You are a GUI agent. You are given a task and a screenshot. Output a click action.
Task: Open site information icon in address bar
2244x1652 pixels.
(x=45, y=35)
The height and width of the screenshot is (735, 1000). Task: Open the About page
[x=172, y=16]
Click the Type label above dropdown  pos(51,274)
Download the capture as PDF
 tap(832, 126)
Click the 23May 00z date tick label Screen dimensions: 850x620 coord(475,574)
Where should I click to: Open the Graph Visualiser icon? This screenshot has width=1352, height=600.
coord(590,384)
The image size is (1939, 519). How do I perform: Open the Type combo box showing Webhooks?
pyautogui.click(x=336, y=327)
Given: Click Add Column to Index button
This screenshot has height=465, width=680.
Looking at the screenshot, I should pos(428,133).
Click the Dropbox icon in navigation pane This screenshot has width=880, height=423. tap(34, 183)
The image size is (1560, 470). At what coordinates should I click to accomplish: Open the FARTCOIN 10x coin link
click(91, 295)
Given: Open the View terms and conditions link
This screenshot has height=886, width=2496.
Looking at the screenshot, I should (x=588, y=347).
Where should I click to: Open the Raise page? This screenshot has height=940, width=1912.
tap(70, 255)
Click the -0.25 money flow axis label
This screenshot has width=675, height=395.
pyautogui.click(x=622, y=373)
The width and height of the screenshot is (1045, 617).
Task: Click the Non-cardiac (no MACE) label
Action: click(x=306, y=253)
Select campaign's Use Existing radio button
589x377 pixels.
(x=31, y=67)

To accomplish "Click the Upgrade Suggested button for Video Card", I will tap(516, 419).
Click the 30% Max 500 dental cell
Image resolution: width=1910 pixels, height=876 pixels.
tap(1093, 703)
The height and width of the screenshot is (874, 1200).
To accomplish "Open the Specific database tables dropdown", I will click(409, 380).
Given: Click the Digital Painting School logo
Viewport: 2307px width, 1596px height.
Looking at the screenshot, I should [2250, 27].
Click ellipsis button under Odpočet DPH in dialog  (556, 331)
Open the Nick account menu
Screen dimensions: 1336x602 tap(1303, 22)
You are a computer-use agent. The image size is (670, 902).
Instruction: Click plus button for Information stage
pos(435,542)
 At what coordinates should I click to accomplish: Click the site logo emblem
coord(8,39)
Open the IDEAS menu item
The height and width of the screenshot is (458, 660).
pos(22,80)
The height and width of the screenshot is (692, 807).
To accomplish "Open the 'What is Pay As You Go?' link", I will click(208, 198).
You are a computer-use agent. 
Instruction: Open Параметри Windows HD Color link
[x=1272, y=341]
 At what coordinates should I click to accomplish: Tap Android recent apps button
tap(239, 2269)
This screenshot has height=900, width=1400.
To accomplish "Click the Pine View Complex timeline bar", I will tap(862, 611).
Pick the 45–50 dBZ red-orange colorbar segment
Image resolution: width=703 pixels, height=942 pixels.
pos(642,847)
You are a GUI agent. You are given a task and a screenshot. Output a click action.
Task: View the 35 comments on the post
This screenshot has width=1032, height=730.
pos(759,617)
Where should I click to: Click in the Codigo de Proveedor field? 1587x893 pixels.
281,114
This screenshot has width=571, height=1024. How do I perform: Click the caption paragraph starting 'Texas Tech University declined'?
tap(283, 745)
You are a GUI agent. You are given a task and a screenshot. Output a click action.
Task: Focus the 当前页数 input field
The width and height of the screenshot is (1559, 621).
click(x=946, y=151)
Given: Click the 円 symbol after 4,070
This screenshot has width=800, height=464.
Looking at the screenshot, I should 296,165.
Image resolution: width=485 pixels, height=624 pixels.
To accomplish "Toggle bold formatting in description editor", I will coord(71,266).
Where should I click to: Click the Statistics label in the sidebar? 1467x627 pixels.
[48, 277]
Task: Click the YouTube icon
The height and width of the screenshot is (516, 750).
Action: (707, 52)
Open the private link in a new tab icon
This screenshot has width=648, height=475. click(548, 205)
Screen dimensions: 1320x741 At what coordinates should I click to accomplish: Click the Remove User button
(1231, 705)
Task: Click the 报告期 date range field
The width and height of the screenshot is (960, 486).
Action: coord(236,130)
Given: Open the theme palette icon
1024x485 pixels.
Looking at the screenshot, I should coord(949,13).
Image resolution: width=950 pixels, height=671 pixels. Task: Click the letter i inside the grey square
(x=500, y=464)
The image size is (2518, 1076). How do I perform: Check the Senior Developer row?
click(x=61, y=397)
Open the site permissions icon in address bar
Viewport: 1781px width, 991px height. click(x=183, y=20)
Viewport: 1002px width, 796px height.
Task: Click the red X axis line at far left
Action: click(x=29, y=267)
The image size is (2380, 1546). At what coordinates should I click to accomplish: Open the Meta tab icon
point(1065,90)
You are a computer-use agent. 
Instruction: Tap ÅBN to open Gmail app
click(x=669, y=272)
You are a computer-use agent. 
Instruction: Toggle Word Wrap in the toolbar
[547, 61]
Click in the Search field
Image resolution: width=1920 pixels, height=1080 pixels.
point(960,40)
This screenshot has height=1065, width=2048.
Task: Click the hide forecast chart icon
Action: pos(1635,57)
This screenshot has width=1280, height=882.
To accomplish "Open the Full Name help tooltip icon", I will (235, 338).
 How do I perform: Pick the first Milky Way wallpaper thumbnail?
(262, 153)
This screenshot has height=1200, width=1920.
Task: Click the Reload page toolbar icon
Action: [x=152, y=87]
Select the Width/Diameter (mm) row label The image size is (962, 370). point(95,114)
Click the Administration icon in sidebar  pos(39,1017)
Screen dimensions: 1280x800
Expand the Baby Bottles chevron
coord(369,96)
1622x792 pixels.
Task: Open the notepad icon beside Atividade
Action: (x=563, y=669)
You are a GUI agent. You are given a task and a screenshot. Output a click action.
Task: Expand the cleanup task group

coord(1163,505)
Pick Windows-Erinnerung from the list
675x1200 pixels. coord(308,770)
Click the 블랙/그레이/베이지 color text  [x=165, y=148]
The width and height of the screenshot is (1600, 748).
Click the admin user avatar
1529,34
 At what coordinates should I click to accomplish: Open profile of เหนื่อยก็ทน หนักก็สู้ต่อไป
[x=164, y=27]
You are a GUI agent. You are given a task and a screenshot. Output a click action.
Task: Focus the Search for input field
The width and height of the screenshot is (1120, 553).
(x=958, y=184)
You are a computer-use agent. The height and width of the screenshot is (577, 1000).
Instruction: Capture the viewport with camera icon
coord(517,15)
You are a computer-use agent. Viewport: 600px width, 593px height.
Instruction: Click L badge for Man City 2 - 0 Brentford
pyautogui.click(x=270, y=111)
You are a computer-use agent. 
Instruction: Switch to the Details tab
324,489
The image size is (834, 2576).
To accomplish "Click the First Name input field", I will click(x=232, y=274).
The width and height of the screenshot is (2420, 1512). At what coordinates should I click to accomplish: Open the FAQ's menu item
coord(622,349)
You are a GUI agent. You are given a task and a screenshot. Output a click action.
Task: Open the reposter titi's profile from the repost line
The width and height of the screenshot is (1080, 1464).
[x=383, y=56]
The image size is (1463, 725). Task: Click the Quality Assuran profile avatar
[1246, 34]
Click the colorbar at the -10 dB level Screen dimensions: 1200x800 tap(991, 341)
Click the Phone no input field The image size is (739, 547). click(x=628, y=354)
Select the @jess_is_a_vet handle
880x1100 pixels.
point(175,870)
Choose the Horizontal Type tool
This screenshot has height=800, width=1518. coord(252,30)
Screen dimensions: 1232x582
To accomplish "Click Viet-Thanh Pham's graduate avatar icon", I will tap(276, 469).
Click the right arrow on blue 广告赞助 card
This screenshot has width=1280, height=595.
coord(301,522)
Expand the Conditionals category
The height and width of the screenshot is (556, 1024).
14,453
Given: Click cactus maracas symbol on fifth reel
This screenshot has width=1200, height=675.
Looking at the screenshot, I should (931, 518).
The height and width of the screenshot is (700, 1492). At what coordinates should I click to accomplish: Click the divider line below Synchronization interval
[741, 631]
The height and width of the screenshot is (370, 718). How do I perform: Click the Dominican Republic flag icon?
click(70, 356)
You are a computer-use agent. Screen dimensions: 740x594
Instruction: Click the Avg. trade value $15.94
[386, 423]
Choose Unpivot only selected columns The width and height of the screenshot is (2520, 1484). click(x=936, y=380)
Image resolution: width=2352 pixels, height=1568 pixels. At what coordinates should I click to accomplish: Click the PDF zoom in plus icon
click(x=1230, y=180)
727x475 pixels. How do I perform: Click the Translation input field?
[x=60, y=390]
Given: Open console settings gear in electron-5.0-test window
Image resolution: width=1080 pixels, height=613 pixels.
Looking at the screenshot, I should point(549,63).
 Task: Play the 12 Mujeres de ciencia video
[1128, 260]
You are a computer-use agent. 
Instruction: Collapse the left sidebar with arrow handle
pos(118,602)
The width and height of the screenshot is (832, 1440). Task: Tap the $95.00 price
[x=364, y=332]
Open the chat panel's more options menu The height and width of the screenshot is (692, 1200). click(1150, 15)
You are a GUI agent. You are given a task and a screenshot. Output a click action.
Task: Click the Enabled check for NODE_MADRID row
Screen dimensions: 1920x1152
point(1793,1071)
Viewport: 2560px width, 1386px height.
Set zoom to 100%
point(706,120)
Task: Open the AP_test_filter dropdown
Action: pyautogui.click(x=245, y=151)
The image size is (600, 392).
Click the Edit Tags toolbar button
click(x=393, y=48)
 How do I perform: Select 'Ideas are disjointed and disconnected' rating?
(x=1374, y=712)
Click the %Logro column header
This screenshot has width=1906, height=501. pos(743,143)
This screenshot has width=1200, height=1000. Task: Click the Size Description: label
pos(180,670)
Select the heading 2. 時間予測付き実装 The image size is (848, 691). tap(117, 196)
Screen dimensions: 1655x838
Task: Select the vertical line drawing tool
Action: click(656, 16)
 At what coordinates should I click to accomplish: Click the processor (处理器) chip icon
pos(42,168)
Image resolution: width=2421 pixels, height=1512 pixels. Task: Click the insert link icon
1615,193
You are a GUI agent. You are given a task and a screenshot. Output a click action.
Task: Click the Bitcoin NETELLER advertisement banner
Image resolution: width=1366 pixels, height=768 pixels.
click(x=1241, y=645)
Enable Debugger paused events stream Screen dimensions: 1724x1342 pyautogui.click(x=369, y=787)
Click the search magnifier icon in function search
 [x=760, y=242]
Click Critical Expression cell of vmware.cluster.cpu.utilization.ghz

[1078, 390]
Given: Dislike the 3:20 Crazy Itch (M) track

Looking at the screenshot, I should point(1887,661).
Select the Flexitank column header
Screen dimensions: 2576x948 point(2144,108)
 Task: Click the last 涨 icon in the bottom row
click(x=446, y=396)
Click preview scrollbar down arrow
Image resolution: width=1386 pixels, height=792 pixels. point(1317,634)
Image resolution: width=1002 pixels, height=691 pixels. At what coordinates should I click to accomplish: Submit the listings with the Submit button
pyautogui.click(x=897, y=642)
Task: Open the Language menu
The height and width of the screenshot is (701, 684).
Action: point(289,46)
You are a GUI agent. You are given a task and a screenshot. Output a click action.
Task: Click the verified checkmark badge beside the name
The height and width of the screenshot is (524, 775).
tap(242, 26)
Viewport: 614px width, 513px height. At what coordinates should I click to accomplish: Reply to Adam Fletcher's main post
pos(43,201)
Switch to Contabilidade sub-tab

════

Transcribe the lines between the one containing "Task: Click the YouTube icon" and the one containing "click(x=61, y=397)", inclusive, exactly as they appear in the items.

Written reply:
Task: Click the YouTube icon
The height and width of the screenshot is (516, 750).
Action: (707, 52)
Open the private link in a new tab icon
This screenshot has width=648, height=475. click(548, 205)
Screen dimensions: 1320x741 At what coordinates should I click to accomplish: Click the Remove User button
(1231, 705)
Task: Click the 报告期 date range field
The width and height of the screenshot is (960, 486).
Action: coord(236,130)
Given: Open the theme palette icon
1024x485 pixels.
Looking at the screenshot, I should coord(949,13).
Image resolution: width=950 pixels, height=671 pixels. Task: Click the letter i inside the grey square
(x=500, y=464)
The image size is (2518, 1076). How do I perform: Check the Senior Developer row?
click(x=61, y=397)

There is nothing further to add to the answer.